WRITTEN PROBLEM 1:
Check the three statements below against the thread about the find_key function. For each of (a), (b) and (c), answer yes or no and quote the words from the thread that decide it.
(a) The test test_a passed.
(b) Pdb stepped into the recursively called find_key.
(c) The breakpoint() was placed below the recursive call.

0

I am trying to write a function which searches for a key in an arbitrarily deep nested dict and returns its value(s) together with the path(s) of ancestor keys -

# find_key.py
def find_key(key, targ, path=[]):
    """ Search an aribitarily deep nested dict `targ` for key `key`.
        Return its value(s) together with the path(s) of ancestor keys.
    """
    if key == targ:
        yield v, path
    if isinstance(targ, dict):
        for k, v in targ.items():
            if k == key:
                yield v, path
            else:
                find_key(key, v, path.append(k))
                path.pop()

# test code
targ_1 = {'a': 1, 'b': {'b': 2, 'c': 3}, 'd': {'e': {'f': 4}}}
tests = {'test_a': {'key' : 'a', 'targ': targ_1, 'expect': [(1, [])]},
         'test_b': {'key' : 'b', 'targ': targ_1, 'expect': [({'b': 2, 'c': 3}, []), (2, ['b'])]},
         'test_c': {'key' : 'c', 'targ': targ_1, 'expect': [(3, ['b'])]},
         'test_d': {'key' : 'd', 'targ': targ_1, 'expect': [({'e': {'f': 4}}, [])]},
         'test_e': {'key' : 'e', 'targ': targ_1, 'expect': [({'f': 4}, ['d'])]},
         'test_f': {'key' : 'f', 'targ': targ_1, 'expect': [(4, ['d', 'e'])]}}
for k, v in tests.items():
    if list(find_key(v['key'], v['targ'])) == v['expect']:
        print(k, 'OK')
    else:
        print(k, 'actual:', list(find_key(v['key'], v['targ'])))
        print(k, 'expected:', v['expect'])

Executing the code shows that many test cases failed -

(3.8) $ python find_key.py 
test_a OK
test_b actual: [({'b': 2, 'c': 3}, [])]
test_b expected: [({'b': 2, 'c': 3}, []), (2, ['b'])]
test_c actual: []
test_c expected: [(3, ['b'])]
test_d OK
test_e actual: []
test_e expected: [({'f': 4}, ['d'])]
test_f actual: []
test_f expected: [(4, ['d', 'e'])]

I suspect the problem lies in the recursive call find_key so I inserted a breakpoint() above the call and re-executed the file -

(3.8) $ python find_key.py 
> find_key.py(15)find_key()
-> find_key(key, v, path.append(k))
(Pdb) s
--Call--
> find_key.py(1)find_key()
-> def find_key(key, targ, path=None):
(Pdb) s
GeneratorExit
> find_key.py(1)find_key()
-> def find_key(key, targ, path=None):
(Pdb) s
--Return--
> find_key.py(1)find_key()->None
-> def find_key(key, targ, path=None):
(Pdb) s
> find_key.py(16)find_key()
-> path.pop()
(Pdb) 

As you can see, Pdb does not step into the recursively called find_key but instead issues messages GeneratorExit and --Return--. How can I debug this issue?

INPUT RECORDS:
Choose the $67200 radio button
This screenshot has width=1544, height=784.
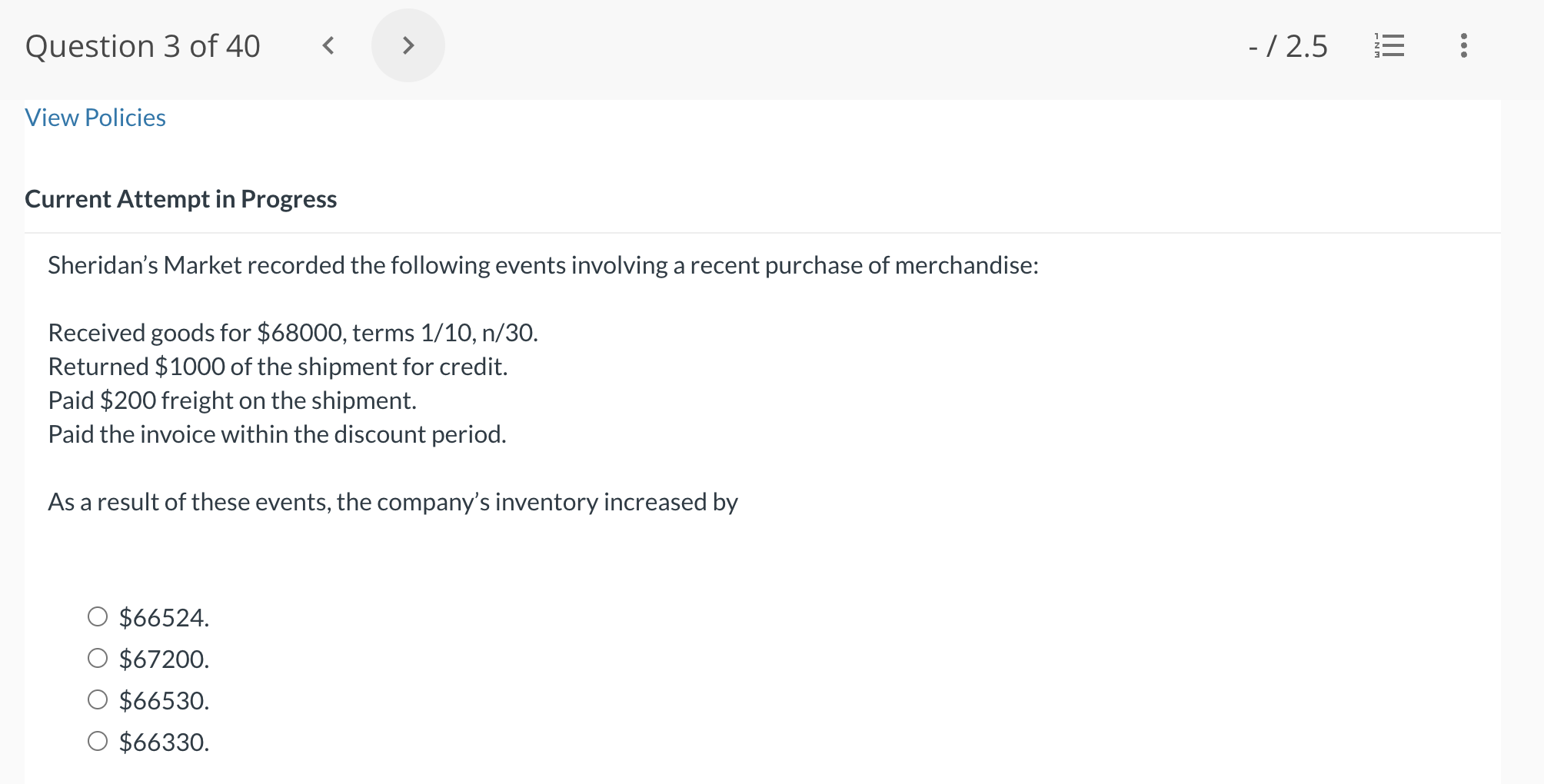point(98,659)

...

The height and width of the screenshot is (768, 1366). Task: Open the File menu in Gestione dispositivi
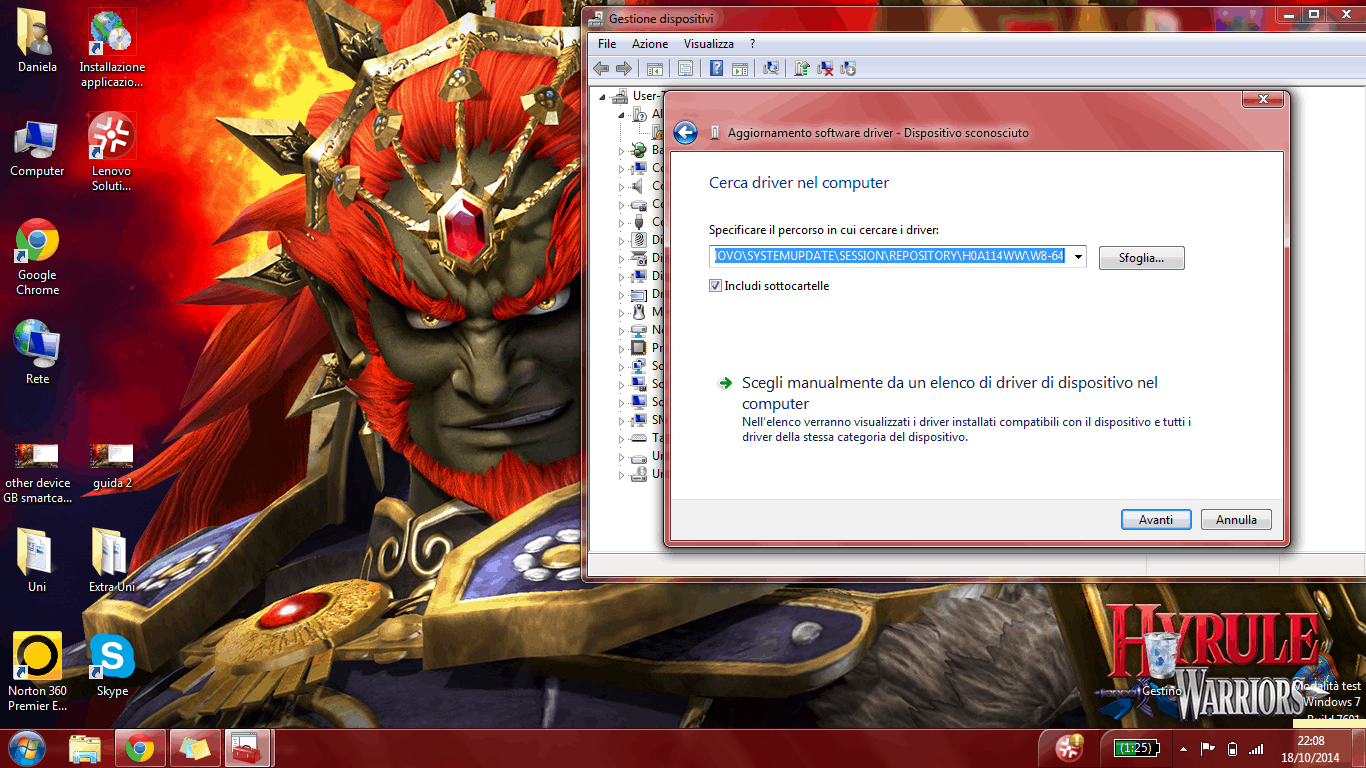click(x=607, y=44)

WRITTEN PROBLEM 2: In the listing above, quote the lines from the one containing "The height and" through the one containing "click(x=607, y=44)", including both of those lines. Leave the pictures out.

CORRECT RESPONSE 1:
(a) Yes: "test_a OK"
(b) No: "Pdb does not step into the recursively called find_key but instead issues messages GeneratorExit and --Return--"
(c) No: "I inserted a breakpoint() above the call"

CORRECT RESPONSE 2:
The height and width of the screenshot is (768, 1366). Task: Open the File menu in Gestione dispositivi
click(x=607, y=44)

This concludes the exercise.